物理内存根据用途划分为不同的区域，比如：DAM, ZONE_HIGHMEM , ZONE_NORMAL , 每个区域又划分为多个page, page是物理内存进行分配的最小单位，每个page的大小是由CPU架构决定的，有些架构支持多种page size，可以在内核初始化时通过内核配置文件选择其中一种尺寸。默认采用4KB。

若是多颗处理器的机器，内存类型可能是NUMA(Non-Uniform Memory Access)，CPU读取不同内存（是否与自己相邻，相邻的称为该CPU的local memory）的速度是不一样的。与之相对应的UMA读取所有内存速度一样。NUMA将内存划分为不同的bank，每个bank对应一个Node, 每个Node下面分不同区域。

虚拟内存

由于物理内存采用page作为基本单位进行分配，虚拟内存也采用page作为基本单位进行内存的分配。

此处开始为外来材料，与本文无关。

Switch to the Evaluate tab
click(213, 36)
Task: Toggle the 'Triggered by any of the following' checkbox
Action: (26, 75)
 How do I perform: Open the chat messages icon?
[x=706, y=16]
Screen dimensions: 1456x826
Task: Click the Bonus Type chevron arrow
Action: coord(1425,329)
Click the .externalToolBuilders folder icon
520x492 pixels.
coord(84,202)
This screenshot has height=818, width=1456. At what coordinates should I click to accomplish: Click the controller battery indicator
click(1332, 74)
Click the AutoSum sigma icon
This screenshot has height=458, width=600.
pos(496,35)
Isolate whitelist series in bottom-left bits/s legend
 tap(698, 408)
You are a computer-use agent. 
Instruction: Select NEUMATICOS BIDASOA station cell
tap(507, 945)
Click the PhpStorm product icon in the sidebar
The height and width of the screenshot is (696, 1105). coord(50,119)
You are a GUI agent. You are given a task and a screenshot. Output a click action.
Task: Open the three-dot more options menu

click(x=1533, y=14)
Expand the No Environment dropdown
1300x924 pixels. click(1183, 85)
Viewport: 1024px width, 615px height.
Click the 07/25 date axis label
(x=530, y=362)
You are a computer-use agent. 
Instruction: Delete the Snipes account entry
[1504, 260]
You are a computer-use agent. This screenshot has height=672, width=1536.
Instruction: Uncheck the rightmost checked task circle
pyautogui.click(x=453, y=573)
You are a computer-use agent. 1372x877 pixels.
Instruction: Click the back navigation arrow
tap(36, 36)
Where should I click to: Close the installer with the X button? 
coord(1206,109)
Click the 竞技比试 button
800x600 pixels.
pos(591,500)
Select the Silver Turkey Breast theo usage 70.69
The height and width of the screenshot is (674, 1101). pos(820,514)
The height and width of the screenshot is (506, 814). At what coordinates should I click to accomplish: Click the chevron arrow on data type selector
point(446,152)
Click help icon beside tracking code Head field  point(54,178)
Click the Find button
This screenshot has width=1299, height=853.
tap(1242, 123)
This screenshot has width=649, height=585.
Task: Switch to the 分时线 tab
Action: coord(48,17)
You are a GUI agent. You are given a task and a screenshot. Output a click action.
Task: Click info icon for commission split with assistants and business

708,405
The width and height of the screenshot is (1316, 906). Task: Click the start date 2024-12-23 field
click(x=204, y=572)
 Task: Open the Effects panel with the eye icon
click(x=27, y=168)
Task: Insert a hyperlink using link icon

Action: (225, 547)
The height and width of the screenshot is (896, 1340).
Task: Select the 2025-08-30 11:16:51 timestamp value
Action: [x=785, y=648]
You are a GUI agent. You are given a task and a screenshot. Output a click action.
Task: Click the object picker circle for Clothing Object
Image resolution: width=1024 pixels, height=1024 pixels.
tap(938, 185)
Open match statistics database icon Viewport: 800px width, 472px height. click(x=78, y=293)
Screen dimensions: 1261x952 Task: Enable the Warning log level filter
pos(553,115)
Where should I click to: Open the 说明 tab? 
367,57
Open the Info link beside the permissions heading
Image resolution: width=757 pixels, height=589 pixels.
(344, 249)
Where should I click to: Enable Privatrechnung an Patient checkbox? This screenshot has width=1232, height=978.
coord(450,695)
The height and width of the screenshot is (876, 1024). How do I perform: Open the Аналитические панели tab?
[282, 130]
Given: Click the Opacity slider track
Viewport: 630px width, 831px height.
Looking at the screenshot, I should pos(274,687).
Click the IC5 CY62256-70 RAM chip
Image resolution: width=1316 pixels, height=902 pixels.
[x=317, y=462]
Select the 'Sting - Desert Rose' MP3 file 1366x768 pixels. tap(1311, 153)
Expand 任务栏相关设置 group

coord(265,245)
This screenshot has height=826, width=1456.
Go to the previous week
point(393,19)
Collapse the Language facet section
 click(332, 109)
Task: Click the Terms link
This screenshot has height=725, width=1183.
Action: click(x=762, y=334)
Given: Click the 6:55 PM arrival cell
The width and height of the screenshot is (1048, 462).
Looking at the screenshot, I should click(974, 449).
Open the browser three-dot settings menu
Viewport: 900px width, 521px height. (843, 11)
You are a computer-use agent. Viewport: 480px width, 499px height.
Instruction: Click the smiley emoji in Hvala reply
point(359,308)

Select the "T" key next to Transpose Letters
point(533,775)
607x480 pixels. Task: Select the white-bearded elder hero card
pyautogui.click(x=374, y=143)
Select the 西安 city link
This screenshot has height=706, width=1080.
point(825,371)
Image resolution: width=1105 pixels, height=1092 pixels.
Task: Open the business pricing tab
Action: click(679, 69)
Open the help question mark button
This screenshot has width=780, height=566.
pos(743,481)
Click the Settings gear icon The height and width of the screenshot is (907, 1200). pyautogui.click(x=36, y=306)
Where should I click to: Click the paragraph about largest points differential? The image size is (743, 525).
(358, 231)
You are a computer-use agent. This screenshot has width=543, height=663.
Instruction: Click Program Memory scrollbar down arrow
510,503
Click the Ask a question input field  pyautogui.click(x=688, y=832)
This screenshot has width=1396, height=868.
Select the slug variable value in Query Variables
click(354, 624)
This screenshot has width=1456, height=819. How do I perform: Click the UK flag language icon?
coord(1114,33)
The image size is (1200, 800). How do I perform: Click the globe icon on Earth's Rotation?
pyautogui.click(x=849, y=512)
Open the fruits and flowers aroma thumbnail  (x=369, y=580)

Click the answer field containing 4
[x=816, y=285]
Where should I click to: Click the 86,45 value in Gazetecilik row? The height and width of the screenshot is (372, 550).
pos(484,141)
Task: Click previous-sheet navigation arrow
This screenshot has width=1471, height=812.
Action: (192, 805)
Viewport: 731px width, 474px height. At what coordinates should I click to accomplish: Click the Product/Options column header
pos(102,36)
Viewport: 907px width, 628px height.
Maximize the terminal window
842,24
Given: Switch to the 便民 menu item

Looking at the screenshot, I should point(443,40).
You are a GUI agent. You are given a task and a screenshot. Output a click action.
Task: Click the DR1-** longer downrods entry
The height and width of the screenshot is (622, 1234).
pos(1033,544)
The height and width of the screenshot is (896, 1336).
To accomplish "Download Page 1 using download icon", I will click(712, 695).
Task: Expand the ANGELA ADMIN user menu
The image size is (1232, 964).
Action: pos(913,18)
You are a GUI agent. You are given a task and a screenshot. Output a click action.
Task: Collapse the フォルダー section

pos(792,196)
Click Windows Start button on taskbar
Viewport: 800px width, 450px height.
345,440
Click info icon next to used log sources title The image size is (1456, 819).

虚拟内存到物理内存的地址映射通过记录于page table中的映射条目完成，每个物理内存页可以映射多个虚拟内存页，这样可以实现不同进程的内存共享。

pagetable

采用虚拟内存架构可以带来以下好处：

隔离用户进程和内核进程内存空间，隔离用户进程之间的内存空间：
由于进程使用的时虚拟内存地址，虚拟地址所对应的物理地址是由MMU映射完成的，所以进程无法访问其他进程的内存空间，除非有意共享。
硬件抽象：
物理内存通常比较复杂，比如多块物理内存，甚至是NUMA，虚拟内存将物理内存的各种细节隐藏，对每个进程抽象出一个统一的虚拟地址空间。由于内核可以自由的修改虚拟内存到物理内存地址的映射，为了节省物理内存，内核并不及时将虚拟内存映射到物理内存，而是当进程真正使用到了才给其进行映射，使用多少映射多少，这就是延时分配和按需分配。其次如果物理内存紧张，内核可以将最近没使用，且使用频率不高的占用内存的数据换出到硬盘，使用到时再换出到内存。
实现内存中的数据移动到硬盘交换分区中
实现内存区域访问权限控制
实现物理内存共享，将物理内存page映射到多个进程虚拟地址空间中

MMU

MMU(Memory Manage Unit)是CPU和内存之间的一块硬件，用于virtual-memory-address 到 physical-memory-address的转换，MMU不但实现地址转换，还实现内存权限控制，管理TLB缓存等

为了加快虚拟地址到物理地址的映射速度，CPU使用TLB缓存，TLB访问速度介于CPU和CPU缓存之间，TLB缓存记录了最近的内存地址映射条目，CPU首先查找TLB中是否有映射条目，没有才取查询内存中的page table。

tlb

虚拟地址空间

Linux中，不仅是用户空间进程，内核也使用虚拟地址，虚拟地址空间被划分为内核和用户空间，虚拟地址包括以下三部分：

内核空间
- Kernel Logical Address
- Kernel Virtual Address
用户空间
- User Virtual Address

每个进程都有一个虚拟内存地址空间，内核也将自己的物理内存映射到了每个进程的虚拟内存地址空间中，但用户进程没有权限访问内核区域。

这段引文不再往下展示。